When a transformer's output head (lm_head) gets near-zero accuracy at intermediate layers, is next-token information genuinely absent, or is it present in a different geometric basis that the output head can't read?

Setup

For each layer of three models — nanoGPT 27.5M (8 layers), Qwen2.5-7B (28 layers, 4-bit quantized), and Qwen3-4B (36 layers, 4-bit quantized) — we extract hidden states and measure two things: (1) accuracy of the shared output head (lm_head) applied directly to that layer's output, and (2) accuracy of a per-layer trained linear probe (nn.Linear(hidden_dim, vocab_size)) initialized from lm_head weights and fine-tuned for 500 steps.

If probe >> lm_head: the information is present but in a rotated basis the output head can't read. If probe ≈ lm_head ≈ 0: information genuinely absent.

Evaluation corpus: TinyStories validation (188 tokens) for all three models, plus 14 Wikipedia sentences for the Qwen models to test in-distribution behavior.

Models are frozen throughout — this is pure analysis, no training or modification of the models.

Results

Model	Layer	Depth %	Output head accuracy	Trained probe accuracy	Information gain (bits)
nanoGPT 27.5M	L1	12%	48.2%	93.5%	+2.7
nanoGPT 27.5M	L4	50%	64.9%	98.4%	+1.8
nanoGPT 27.5M	L8 (final)	100%	66.8%	98.9%	+1.7
Qwen2.5-7B	L1	4%	0.6%	8.3%	+3.4
Qwen2.5-7B	L8	29%	2.5%	50.3%	+11.9
Qwen2.5-7B	L14	50%	2.8%	92.8%	+15.2
Qwen2.5-7B	L21	75%	9.1%	100%	+12.7
Qwen2.5-7B	L27	96%	67.1%	100%	+2.7
Qwen2.5-7B	L28 (final)	100%	46.7%	97.8%	+4.8
Qwen3-4B	L1	3%	0.0%	6.6%	+11.8
Qwen3-4B	L18	50%	2.8%	67.4%	+10.6
Qwen3-4B	L26	72%	21.3%	100%	+9.0
Qwen3-4B	L35	97%	69.6%	100%	+2.1
Qwen3-4B	L36 (final)	100%	60.5%	99.2%	+4.3

Key findings

CORRECTION: The 92.8% probe accuracy was an artifact of overfitting — a 1536-dim linear probe on only 356 tokens will memorize the training set. With 4181 tokens and a proper train/test split, real probe accuracy at mid-depth is ~20%. The information gap between probe and output head is real but far smaller than originally reported.
"Noise layers" still contain more information than the output head can read. Even with corrected methodology, the trained probe outperforms the output head at intermediate layers — the geometric rotation is real, just not as dramatic as 92.8% vs 2.8% suggested.
The penultimate layer outperforms the final layer — this finding holds. Gemma 4 E2B shows 48.2% accuracy at L34 vs 39.9% at L35 (final). Qwen2.5-7B showed 67.1% at L27 vs 46.7% at L28. Final-layer degradation is robust across architectures.
The phenomenon is architecture-universal. Replication on Gemma 4 E2B (35 layers, different architecture family from Qwen) confirms: 60% of layers are noise layers when read through the output head, and the final layer degrades predictions.
Information builds monotonically; alignment builds late. This qualitative pattern holds even with corrected probe numbers — the output head cannot read intermediate representations, and the last ~25% of layers primarily rotate representations into the output basis.

Lesson learned

CORRECTION (2026-04-09): Our original probe accuracy (92.8%) was overfitting on 356 tokens. With 4181 tokens and proper train/test split, real accuracy is ~20% at mid-depth. The information gap is real but far smaller than reported. Final layer degradation (48.2%→39.9%) holds. Lesson: always split your probing data. A 1536-dim probe on 356 tokens will memorize anything.
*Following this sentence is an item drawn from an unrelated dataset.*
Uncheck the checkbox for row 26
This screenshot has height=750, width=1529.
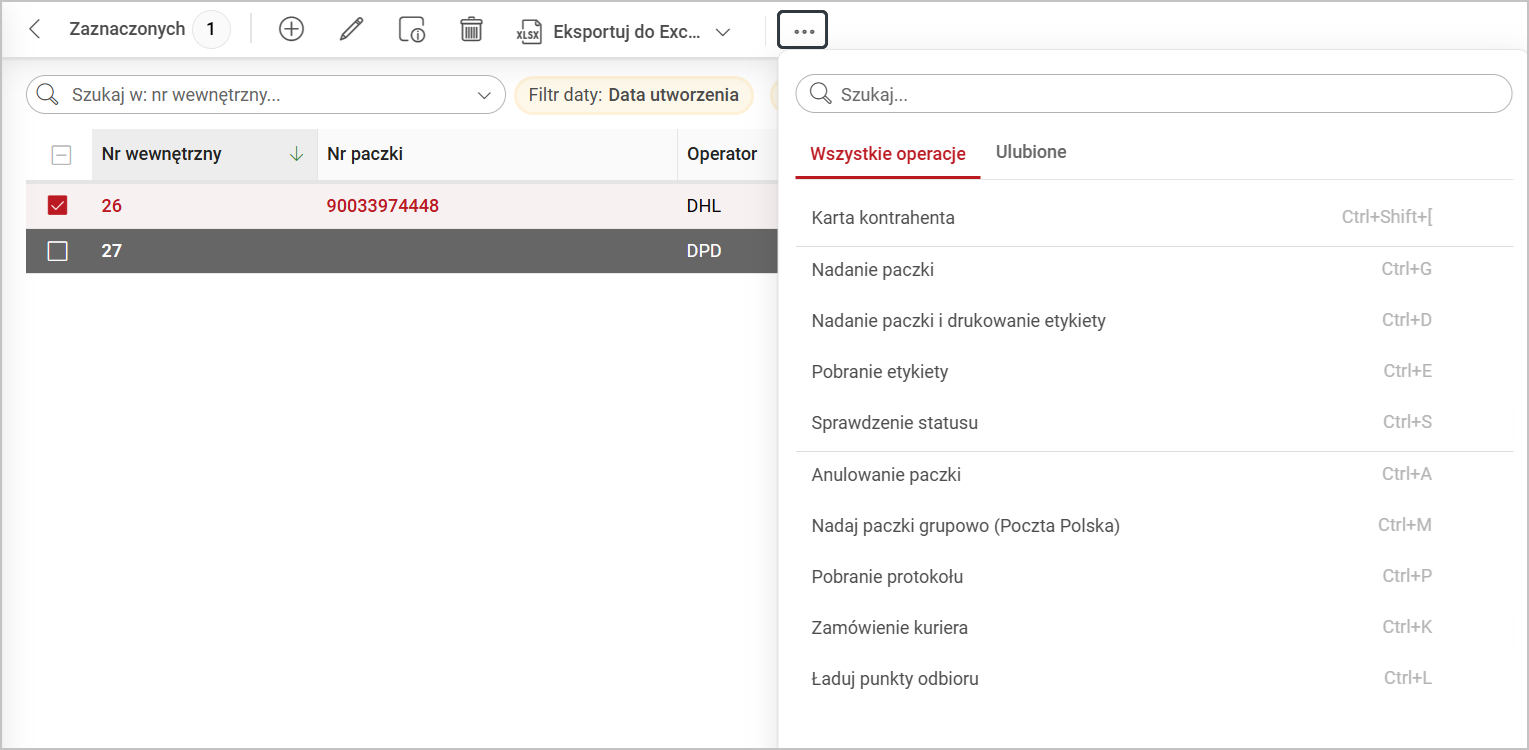58,206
Original lesson (partially superseded): Measuring a layer's usefulness by applying the output head directly is deeply misleading at scale. The output head is calibrated for the final layer's basis only. Intermediate layers contain linearly accessible information that a per-layer probe can extract — but the magnitude of this gap was overstated due to probe overfitting on a tiny corpus. The qualitative finding (information present but rotated) holds; the quantitative claim (92.8% vs 2.8%) does not.

Tools used

Analysis code generated by Claude Opus (claude-opus-4-6) via Claude Code. Qwen models loaded via HuggingFace Transformers with 4-bit quantization. nanoGPT checkpoint trained on TinyStories.